Reyes, one of seven children in a prominent Douglas-Agua Prieta family, has four children of his own. About 20 members of Reyes' family packed three rows of the courtroom yesterday but declined to comment.
``The whole thrust of our case is he never meant to cause any harm to anyone,'' his attorney, Ivan Abrams, said yesterday after asking a judge to release his client on bond.
Assistant U.S. Attorney Steve Yarbrough argued at the hearing that Reyes might flee to Mexico if he were allowed to post bond. Until November last year, Reyes, who has dual citizenship, ran a law practice next to the U.S. border in Agua Prieta, Sonora, and he has friends and family south of the border.
But Abrams said that criminal charges against Reyes in Mexico prevent him from fleeing there.
U.S. Magistrate Nancy Fiora promised to decide today whether Reyes can post bond. Also yesterday, Reyes decided not to contest his removal to New York, where the case will be tried.

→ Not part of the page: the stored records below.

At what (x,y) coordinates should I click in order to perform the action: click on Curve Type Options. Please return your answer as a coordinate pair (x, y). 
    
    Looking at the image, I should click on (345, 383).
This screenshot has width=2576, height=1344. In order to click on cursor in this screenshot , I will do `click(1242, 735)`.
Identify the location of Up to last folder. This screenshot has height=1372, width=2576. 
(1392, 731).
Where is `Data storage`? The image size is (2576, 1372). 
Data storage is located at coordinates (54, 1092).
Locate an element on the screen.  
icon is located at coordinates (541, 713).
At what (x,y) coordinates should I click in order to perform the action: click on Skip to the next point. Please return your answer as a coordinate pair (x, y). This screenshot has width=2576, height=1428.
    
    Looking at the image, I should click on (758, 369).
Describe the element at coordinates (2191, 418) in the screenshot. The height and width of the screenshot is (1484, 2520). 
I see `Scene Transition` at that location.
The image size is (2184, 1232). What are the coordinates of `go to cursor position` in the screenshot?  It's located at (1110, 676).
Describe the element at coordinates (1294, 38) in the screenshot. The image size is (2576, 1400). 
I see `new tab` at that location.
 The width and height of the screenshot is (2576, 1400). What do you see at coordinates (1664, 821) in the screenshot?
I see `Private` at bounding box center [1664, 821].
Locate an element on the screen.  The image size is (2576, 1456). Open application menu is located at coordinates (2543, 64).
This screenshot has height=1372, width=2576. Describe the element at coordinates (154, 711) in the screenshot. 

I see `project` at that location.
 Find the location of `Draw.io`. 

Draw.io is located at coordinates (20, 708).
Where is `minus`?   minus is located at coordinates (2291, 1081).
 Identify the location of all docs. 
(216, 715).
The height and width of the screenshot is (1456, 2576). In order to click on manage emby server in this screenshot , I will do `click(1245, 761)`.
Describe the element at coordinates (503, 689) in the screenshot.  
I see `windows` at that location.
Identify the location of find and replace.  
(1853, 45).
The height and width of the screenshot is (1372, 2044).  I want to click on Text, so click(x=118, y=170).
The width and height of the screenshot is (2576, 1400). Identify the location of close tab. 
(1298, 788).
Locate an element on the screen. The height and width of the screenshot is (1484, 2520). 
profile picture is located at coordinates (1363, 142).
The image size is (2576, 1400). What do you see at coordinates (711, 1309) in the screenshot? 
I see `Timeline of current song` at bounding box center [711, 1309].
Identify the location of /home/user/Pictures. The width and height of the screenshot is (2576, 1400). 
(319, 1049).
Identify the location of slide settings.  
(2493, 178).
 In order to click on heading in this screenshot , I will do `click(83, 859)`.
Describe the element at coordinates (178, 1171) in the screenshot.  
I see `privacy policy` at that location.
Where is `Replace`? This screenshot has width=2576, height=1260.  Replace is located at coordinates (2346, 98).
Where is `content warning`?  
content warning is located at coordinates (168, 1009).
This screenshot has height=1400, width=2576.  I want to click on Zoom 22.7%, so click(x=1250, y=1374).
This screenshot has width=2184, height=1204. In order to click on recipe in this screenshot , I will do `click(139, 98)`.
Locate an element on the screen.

Reyes' co-defendants in New York, Arlene Reingold and Arlene Lieberman, were arrested May 25. Each has posted a $150,000 bond and has been released.
Federal prosecutors accuse Reyes, Reingold and Lieberman of conspiring in 17 cases to bring Mexican babies across the border and adopt them out to American parents for $20,000 or more apiece. They are also charged with mail fraud and wire fraud.
Prosecutors allege the crimes amounted to a well-planned baby-trafficking network. Mexican investigators came to the same conclusion last year and charged Reyes and several associates.
Cooperating with the U.S. government has not paid off yet for Reyes.
Told by friends that federal agents were investigating him, Reyes and his lawyer contacted the Immigration and Naturalization Service in April, Abrams said.
On May 3, Reyes spoke with agents and prosecutors in Tucson for seven hours. But Reyes was unexpectedly arrested last Wednesday.
The criminal complaint against him cites the May conversation as evidence against Reyes.
``It's a shoddy way to treat somebody who's cooperating,'' Abrams said after yesterday's hearing.